Measuring Semantic Changes Using Temporal Word Embeddings

Written: September 21, 2021

Originally published in Towards Data Science

What if I want to know how words have changed over time? For example, I may want to quantify the ways certain words (such as “mask” or “lockdown”) were used before the COVID-19 pandemic and how they evolved through the pandemic. Detecting how and when word usage changed over time can be useful from a linguistic and cultural standpoint as well as from a policy perspective (i.e., did the way certain words are use change after an event or a policy implementation?).

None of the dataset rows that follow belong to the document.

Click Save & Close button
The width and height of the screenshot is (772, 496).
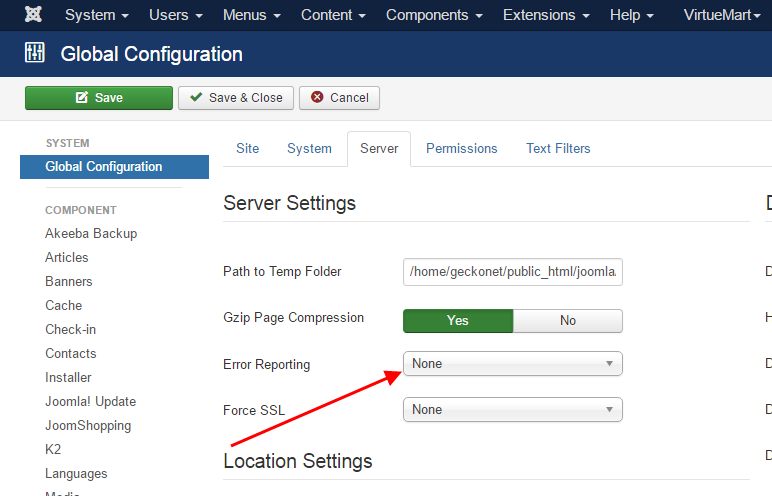pos(236,98)
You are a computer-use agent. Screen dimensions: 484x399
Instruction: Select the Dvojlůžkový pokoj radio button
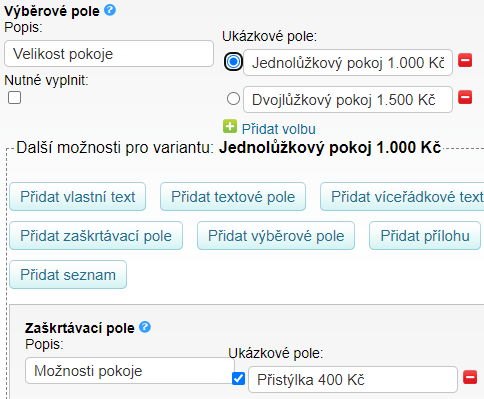[x=233, y=99]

Semantic change (sometimes also called semantic shift, semantic drift, and language evolution) refers to the evolution of word meaning over time. Linguists have long been interested in measuring, studying, and quantifying semantic change. Words can change over long periods of time (i.e., decades or centuries), in which core meaning of words shift; or over shorter periods of time (i.e., months or years), in which changes come about due to cultural events (such as technological advancements).

One way of tracking semantic changes is by counting raw word frequency (Hilpert & Gries, 2009) or counting the frequency of a word collocating with another word over time (Heyer, Holz, & Teresniak, 2009). More sophisticated work builds upon distributional semantics, which measures the semantic change of a word based on its neighbors. Distributional semantics is built on the assumption that words occurring in the same contexts tend to have similar meanings. Linguist John Firth, a pioneer in this field, described it as such in his famous statement: “You shall know a word by the company it keeps” (Firth, 1957).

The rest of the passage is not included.